The Sparse Matrix ADT
- Matrices
(HSM Ch.2.4.1)
- Stored in a C++ 2 dimensional array
- A sparse matrix object is a set of triples
<row,column,value>, where each row-column combination is
unique.
- Operations include input, output, transpose, add, multiply.
- Sparse Matrix Representation
(HSM Ch.2.4.2)
- Fixed maximal number of terms
- class MatrixTerm
- class SparseMatrix
- Terms must be stored in row-major order
- Matrix may not have as many terms as maximal
- Dynamic number of terms
(HSM Ch.2.4.5)
- Sparse Matrix Algorithms
- Transpose
(HSM Ch.2.4.3)
- Algorithm does each row of the transposed matrix by looking
through all terms for ones in the correct column.
- Time complexity
- O(NumberOfTerms * NumberOfColumns)
- Conventional representation is
O(NumberOfRows * NumberOfColumns), which is less than
O(NumberOfTerms * NumberOfColumns) except if very sparse.
- If matrix is not too sparse, NumberOfTerms is
O(NumberOfRows * NumberOfColumns), so transpose complexity
is O(NumberOfRows * NumberOfColumns2)
- Fast transpose
- Algorithm computes in advance the starting array index and
size for each row in the transposed matrix.
- Time complexity
- O(NumberOfTerms + NumberOfColumns), which is less than
O(NumberOfRows * NumberOfColumns) for sparse matrices.
- If matrix is not too sparse then NumberOfTerms is
O(NumberOfRows * NumberOfColumns), so complexity is
O(NumberOfRows * NumberOfColumns)
- Pay in space complexity due to the extra storage
- Multiply
(HSM Ch.2.4.4)
- Algorithm (fast) transposes the RHS so that the column
elements are in the right order.
- Complexity
- Have to account for the multiplications and the
indexing in each matrix.
- For each row of LHS, indexing through the terms of the
row is done for each column of RHS, which is
O(TermsInLHSRow * NumberofRHSColumns).
This is done for every row, producing
O(NumberOfLHSTerms * NumberofRHSColumns).
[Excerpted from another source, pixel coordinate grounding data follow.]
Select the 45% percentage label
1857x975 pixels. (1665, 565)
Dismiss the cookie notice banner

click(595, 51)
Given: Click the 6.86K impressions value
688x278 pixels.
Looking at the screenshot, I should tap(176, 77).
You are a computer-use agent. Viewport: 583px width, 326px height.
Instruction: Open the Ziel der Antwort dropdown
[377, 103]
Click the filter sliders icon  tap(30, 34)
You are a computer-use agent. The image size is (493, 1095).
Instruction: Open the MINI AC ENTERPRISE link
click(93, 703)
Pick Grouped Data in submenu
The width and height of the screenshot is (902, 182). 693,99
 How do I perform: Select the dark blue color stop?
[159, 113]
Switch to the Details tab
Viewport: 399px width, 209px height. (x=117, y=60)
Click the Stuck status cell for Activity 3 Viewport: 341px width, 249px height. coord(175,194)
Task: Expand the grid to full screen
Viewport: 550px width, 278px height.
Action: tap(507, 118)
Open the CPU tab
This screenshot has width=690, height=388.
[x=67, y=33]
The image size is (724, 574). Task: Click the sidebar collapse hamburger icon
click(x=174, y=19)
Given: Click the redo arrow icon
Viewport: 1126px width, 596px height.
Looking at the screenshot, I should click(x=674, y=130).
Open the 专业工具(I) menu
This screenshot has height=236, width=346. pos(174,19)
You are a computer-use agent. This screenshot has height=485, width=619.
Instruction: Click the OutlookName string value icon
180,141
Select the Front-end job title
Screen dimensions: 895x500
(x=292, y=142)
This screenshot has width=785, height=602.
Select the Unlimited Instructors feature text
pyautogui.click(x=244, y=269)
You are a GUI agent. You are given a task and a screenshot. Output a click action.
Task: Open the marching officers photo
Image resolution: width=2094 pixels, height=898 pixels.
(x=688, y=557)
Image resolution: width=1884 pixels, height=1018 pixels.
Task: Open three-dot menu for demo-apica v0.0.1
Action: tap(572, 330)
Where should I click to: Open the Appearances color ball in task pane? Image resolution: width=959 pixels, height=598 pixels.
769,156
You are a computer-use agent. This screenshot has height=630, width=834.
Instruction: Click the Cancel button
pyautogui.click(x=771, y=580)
- For each row of LHS, for each column of RHS, indexing
through the column's terms of RHS with a possible
mulitplication and sum, is done for the number of terms
in the column.
This is done for all columns, so that in total all terms
of the RHS are visited.
This produces
O(NumberofLHSRows * NumberOfRHSTerms).
- Total complexity is
O((NumberofRHSColumns * NumberOfLHSTerms) +
(NumberofLHSRows * NumberOfRHSTerms))
- Conventional complexity is
O(NumberofLHSRows * NumberofLHSColumns *
NumberofRHSColumns).
As NumberofLHSRows * NumberofLHSColumns >=
NumberOfLHSTerms and
NumberofLHSColumns * NumberofRHSColumns >=
NumberOfRHSTerms, this is higher complexity.
However the constant factors are again higher.
- Space complexity is worse than the conventional approach,
due to the added space for the transposed matrix and the
internal space for fast transpose.
Exercises
- Analysis of sparse matrix operations: HSM Ch.2.4, exercise 1,2.
- Sparse matrix representation with a dynamic number of terms:
HSM Ch.2.4, exercise 8.
Lab Tasks
Exam Style Questions
- Define the sparse matrix ADT.
- Describe how an array can be effectively used to store a sparse
matrix.
What is the space complexity of this storage method?
- Give an algorithm (at a high level, no programming details are required)
for computing the transpose of a sparse matrix, stored using an array.
(Higher marks will be earned for an algorithm of lower time complexity).
What is the asymptotic complexity of the algorithm?
- Give an algorithm (at a high level, no programming details are required)
for adding two sparse matrices stored in arrays of fixed size.
What is the asymptotic complexity of the algorithm?